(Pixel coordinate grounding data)
******

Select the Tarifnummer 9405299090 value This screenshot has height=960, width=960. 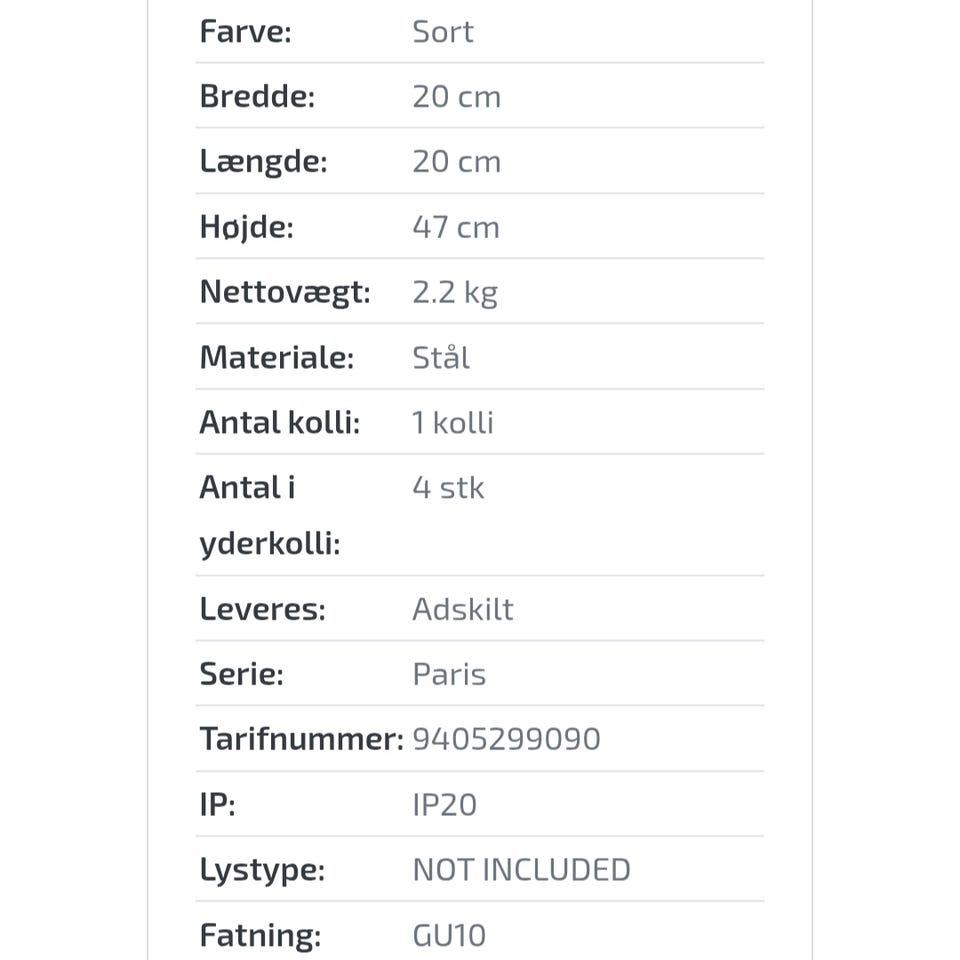[506, 739]
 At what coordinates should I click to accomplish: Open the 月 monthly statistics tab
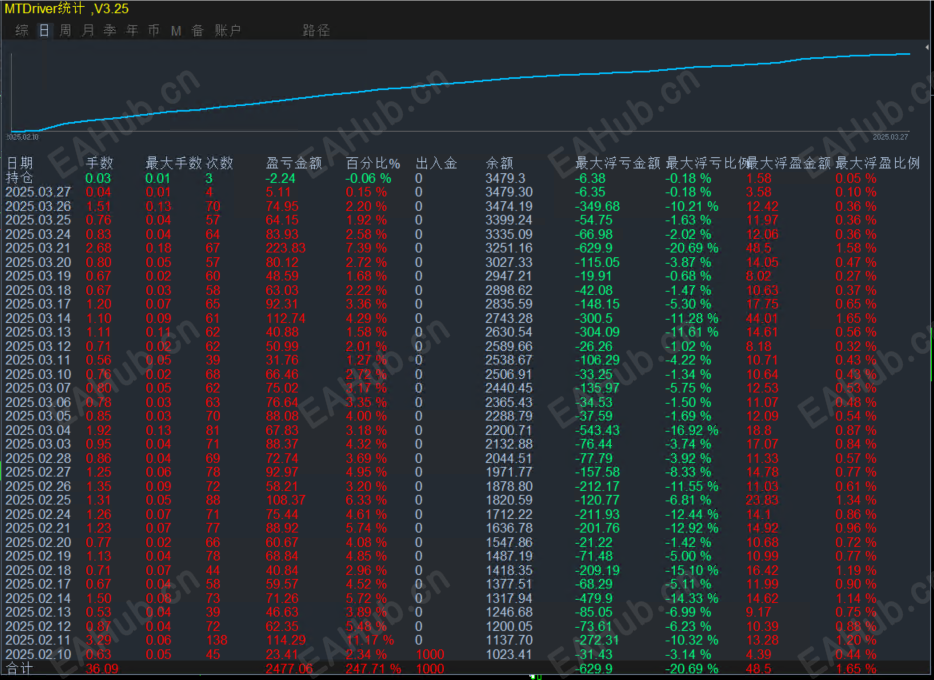click(88, 30)
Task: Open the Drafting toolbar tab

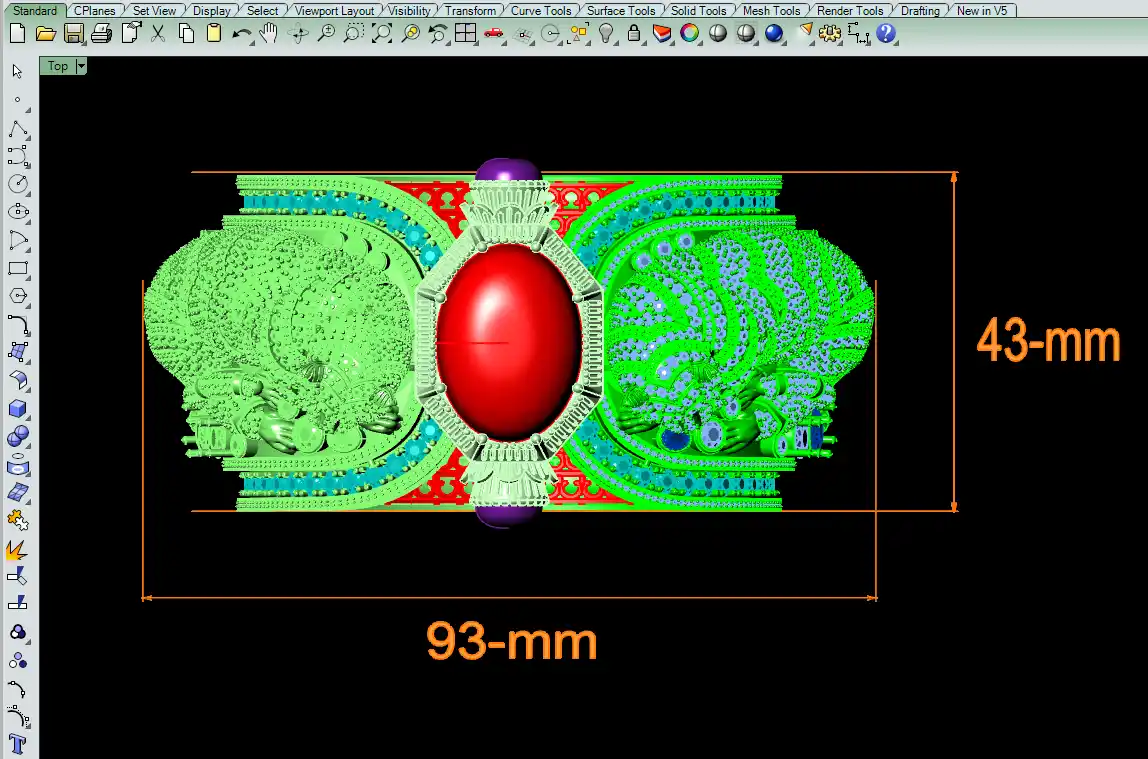Action: pos(919,11)
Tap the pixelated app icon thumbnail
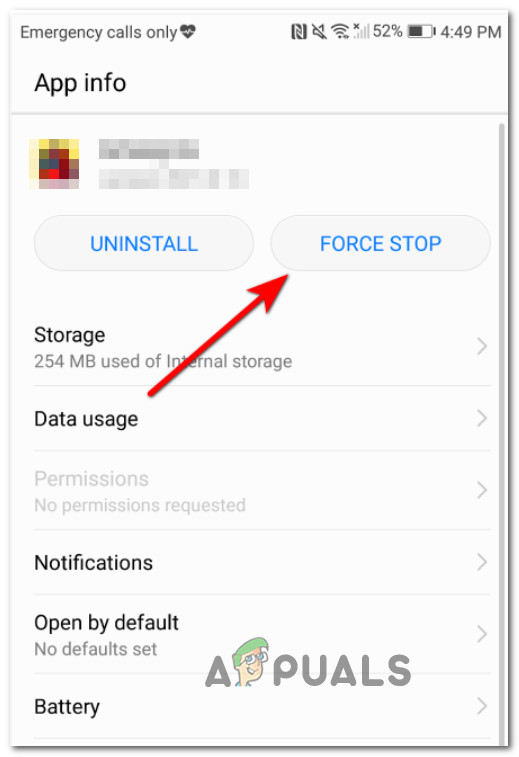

******

Please retype only the lines from the line that holds "At what coordinates" through the end of the records, exactly as they stand, and drop every picture.

• Reply:
 At what coordinates should I click to accomplish: Open the 月 monthly statistics tab
click(88, 30)
Task: Open the Drafting toolbar tab

Action: pos(919,11)
Tap the pixelated app icon thumbnail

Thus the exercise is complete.